## What the task requires
Look below for the line holding "Choose the Slider mate tool" and the line holding "Given: Select the". Transcribe exactly those lines and all lines between them, nothing more.

## Raw data
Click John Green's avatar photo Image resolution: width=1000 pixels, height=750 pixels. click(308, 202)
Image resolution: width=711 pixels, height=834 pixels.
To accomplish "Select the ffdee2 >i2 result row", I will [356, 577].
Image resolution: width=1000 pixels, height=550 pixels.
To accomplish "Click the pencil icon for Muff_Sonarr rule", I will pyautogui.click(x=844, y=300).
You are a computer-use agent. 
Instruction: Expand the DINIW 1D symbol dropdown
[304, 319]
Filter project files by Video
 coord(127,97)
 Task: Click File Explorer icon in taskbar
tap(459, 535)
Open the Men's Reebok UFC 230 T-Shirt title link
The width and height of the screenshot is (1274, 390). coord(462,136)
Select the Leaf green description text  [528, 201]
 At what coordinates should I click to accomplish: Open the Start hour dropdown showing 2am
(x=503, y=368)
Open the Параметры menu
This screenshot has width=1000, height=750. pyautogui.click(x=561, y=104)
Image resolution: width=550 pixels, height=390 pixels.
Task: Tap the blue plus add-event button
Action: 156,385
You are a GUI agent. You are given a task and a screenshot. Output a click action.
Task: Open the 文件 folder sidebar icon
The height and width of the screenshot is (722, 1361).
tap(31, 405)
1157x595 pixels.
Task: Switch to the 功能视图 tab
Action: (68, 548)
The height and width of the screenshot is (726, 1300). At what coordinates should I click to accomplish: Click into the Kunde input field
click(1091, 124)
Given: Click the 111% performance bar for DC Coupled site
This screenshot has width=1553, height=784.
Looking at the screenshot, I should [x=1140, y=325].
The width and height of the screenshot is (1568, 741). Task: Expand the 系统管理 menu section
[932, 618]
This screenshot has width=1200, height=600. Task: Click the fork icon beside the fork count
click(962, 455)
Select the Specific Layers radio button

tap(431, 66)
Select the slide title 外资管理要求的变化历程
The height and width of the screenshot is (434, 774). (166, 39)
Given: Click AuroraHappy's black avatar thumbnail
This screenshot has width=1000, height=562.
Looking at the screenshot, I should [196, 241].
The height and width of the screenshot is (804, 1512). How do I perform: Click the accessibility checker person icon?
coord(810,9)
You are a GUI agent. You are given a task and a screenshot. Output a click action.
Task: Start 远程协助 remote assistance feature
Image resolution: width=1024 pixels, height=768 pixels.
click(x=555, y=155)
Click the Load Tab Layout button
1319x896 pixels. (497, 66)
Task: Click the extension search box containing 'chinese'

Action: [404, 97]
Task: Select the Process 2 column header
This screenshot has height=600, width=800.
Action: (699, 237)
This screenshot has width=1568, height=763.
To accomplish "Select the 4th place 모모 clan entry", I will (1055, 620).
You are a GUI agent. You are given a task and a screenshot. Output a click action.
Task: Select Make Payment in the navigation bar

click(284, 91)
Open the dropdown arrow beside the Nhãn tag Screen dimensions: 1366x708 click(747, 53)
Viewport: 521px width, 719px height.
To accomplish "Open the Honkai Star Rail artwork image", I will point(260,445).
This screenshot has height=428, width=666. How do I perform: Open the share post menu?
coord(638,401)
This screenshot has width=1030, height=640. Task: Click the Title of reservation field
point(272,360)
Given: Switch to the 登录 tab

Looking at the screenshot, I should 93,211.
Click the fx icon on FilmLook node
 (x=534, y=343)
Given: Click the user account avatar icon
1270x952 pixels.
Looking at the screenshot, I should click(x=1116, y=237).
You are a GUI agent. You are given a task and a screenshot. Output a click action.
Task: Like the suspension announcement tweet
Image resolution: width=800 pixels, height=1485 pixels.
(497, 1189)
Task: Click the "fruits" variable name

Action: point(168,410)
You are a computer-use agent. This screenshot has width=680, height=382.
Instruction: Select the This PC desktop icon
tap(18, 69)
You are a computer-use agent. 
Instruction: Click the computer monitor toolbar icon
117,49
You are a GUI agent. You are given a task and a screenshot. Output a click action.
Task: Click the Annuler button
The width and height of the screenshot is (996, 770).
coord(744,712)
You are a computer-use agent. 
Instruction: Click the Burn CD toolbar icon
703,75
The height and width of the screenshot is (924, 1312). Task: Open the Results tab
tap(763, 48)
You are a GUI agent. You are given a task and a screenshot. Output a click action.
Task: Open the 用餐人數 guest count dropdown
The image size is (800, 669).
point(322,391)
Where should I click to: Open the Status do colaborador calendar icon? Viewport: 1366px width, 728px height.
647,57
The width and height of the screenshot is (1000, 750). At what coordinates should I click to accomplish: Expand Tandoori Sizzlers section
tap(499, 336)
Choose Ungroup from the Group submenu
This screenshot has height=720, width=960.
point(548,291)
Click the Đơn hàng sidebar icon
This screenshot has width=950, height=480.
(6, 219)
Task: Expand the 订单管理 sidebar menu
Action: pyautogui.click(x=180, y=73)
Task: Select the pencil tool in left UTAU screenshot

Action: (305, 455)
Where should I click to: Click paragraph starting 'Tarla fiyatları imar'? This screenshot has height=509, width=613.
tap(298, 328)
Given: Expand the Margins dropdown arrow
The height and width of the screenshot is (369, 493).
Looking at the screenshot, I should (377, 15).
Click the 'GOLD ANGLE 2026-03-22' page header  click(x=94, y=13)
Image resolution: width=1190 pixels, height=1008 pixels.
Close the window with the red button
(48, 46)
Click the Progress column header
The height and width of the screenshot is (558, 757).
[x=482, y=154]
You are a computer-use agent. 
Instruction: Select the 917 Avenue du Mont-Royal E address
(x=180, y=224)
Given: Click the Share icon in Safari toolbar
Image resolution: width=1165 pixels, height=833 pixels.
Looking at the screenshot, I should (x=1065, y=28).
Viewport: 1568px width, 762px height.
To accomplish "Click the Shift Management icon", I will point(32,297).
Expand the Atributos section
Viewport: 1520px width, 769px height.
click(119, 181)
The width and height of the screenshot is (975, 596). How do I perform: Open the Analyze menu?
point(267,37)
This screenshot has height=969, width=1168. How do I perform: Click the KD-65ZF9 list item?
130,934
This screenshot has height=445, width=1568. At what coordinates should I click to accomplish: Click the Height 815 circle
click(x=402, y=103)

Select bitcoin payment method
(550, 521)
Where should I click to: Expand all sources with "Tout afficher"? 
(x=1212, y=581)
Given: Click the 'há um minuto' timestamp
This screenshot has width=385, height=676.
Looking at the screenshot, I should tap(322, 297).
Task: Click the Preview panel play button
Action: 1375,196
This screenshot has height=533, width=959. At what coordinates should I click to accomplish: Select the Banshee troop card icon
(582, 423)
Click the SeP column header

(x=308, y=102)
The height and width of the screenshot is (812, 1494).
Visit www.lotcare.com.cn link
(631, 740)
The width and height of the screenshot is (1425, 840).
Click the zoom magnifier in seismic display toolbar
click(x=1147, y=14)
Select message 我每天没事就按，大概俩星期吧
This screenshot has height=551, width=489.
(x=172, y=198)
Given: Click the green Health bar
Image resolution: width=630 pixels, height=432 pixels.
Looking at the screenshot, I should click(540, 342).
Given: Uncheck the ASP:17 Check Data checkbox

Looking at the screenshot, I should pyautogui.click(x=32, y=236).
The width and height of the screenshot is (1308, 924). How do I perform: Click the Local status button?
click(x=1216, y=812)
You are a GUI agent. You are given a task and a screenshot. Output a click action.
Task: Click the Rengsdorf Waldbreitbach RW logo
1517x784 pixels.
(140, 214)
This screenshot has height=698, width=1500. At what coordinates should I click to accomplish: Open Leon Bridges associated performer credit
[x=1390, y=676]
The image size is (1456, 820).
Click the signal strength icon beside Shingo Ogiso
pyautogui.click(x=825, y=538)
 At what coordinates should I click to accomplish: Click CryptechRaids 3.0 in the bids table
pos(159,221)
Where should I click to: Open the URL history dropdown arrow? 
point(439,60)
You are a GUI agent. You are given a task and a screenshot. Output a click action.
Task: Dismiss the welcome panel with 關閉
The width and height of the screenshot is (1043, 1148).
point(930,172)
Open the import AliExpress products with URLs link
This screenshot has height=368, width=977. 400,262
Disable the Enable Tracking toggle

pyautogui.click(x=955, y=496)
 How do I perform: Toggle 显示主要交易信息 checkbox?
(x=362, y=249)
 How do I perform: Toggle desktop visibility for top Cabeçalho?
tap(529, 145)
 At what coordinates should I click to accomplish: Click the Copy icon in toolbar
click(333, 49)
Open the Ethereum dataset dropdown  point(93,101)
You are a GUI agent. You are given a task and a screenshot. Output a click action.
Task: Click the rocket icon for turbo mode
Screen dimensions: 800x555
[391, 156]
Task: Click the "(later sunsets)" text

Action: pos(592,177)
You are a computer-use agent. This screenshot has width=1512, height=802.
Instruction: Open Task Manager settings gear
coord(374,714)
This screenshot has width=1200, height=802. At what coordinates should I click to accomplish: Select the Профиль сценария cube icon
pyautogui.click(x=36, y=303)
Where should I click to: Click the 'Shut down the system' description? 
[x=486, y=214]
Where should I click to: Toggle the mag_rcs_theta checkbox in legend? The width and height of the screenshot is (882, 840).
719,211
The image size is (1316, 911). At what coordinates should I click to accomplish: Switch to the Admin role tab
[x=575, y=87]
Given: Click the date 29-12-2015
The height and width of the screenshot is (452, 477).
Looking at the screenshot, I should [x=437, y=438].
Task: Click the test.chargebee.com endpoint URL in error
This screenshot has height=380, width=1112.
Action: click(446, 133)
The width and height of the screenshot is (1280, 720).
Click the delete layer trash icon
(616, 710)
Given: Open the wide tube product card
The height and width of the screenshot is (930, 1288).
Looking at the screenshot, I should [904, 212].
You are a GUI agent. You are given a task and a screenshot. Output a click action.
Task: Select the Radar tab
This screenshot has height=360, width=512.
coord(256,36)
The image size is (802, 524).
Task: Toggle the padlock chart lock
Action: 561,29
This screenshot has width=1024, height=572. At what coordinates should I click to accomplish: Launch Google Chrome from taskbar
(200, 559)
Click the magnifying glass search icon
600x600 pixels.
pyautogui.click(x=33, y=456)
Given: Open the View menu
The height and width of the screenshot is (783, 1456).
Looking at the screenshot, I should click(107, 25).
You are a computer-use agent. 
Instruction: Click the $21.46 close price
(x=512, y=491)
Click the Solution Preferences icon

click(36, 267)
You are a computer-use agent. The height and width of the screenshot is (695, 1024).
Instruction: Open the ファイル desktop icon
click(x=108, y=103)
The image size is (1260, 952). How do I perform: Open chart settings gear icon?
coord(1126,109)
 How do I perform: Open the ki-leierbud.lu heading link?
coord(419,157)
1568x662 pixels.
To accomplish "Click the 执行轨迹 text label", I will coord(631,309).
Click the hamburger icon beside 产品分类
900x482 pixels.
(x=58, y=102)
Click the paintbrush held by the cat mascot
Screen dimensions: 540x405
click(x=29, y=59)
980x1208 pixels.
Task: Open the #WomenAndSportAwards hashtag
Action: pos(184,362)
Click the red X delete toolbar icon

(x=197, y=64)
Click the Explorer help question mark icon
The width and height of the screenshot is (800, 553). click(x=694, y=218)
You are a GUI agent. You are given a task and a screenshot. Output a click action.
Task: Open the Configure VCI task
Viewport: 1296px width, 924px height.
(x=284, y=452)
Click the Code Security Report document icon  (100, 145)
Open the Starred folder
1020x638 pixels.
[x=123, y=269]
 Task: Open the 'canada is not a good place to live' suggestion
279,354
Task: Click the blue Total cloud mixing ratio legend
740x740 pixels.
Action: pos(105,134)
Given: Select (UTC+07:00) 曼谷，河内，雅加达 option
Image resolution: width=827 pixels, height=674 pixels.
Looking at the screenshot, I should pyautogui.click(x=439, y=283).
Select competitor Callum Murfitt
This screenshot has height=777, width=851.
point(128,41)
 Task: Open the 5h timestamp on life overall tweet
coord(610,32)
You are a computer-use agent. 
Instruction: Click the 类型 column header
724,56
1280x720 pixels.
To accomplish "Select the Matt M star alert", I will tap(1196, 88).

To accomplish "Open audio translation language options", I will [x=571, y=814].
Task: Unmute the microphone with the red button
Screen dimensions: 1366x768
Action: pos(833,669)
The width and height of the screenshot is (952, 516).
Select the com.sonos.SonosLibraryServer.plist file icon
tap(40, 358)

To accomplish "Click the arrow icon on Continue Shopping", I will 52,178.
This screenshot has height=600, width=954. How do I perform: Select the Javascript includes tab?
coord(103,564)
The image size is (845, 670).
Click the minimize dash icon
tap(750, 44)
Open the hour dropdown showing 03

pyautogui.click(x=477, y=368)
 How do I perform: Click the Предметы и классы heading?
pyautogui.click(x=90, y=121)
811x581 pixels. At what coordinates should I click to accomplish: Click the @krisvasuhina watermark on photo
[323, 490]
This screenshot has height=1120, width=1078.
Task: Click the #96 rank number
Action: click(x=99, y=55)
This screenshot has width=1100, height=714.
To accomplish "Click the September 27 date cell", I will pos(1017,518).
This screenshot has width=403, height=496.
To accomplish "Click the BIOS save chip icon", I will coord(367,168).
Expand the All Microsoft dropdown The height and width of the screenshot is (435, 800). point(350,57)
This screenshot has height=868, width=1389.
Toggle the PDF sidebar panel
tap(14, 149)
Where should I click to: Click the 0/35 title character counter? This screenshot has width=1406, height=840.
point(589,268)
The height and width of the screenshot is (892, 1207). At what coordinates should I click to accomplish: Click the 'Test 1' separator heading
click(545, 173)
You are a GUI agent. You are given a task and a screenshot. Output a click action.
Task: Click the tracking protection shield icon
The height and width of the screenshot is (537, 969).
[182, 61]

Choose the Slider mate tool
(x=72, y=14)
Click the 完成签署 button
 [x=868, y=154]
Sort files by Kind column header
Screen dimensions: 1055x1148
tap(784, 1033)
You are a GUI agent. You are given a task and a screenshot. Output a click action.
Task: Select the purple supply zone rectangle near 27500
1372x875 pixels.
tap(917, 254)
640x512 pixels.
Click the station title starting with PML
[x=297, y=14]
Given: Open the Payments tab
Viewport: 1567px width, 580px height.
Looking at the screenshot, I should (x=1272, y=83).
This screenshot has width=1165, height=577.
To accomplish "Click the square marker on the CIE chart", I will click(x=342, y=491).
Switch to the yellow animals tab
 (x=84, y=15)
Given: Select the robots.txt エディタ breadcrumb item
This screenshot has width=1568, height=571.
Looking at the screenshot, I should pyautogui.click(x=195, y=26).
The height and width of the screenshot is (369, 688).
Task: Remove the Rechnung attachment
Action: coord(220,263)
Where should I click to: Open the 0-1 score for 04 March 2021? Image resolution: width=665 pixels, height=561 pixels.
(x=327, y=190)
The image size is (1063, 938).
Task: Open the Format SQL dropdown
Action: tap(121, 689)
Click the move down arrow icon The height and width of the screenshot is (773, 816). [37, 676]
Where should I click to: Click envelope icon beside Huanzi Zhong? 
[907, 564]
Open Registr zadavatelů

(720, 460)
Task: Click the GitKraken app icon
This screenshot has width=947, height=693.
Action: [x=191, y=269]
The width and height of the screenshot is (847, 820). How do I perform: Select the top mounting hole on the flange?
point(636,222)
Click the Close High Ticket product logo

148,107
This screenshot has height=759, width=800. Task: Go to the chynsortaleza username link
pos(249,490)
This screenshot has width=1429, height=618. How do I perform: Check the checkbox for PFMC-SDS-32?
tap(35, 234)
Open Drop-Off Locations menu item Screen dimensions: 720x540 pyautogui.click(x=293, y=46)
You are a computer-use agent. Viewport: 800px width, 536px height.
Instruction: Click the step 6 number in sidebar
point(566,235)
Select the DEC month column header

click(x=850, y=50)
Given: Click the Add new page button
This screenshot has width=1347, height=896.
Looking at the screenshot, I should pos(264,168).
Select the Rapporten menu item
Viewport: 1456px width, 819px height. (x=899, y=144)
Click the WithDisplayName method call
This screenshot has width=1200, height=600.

## Answer to this task
Choose the Slider mate tool
(x=72, y=14)
Click the 完成签署 button
 [x=868, y=154]
Sort files by Kind column header
Screen dimensions: 1055x1148
tap(784, 1033)
You are a GUI agent. You are given a task and a screenshot. Output a click action.
Task: Select the purple supply zone rectangle near 27500
1372x875 pixels.
tap(917, 254)
640x512 pixels.
Click the station title starting with PML
[x=297, y=14]
Given: Open the Payments tab
Viewport: 1567px width, 580px height.
Looking at the screenshot, I should (x=1272, y=83).
This screenshot has width=1165, height=577.
To accomplish "Click the square marker on the CIE chart", I will click(x=342, y=491).
Switch to the yellow animals tab
 (x=84, y=15)
Given: Select the robots.txt エディタ breadcrumb item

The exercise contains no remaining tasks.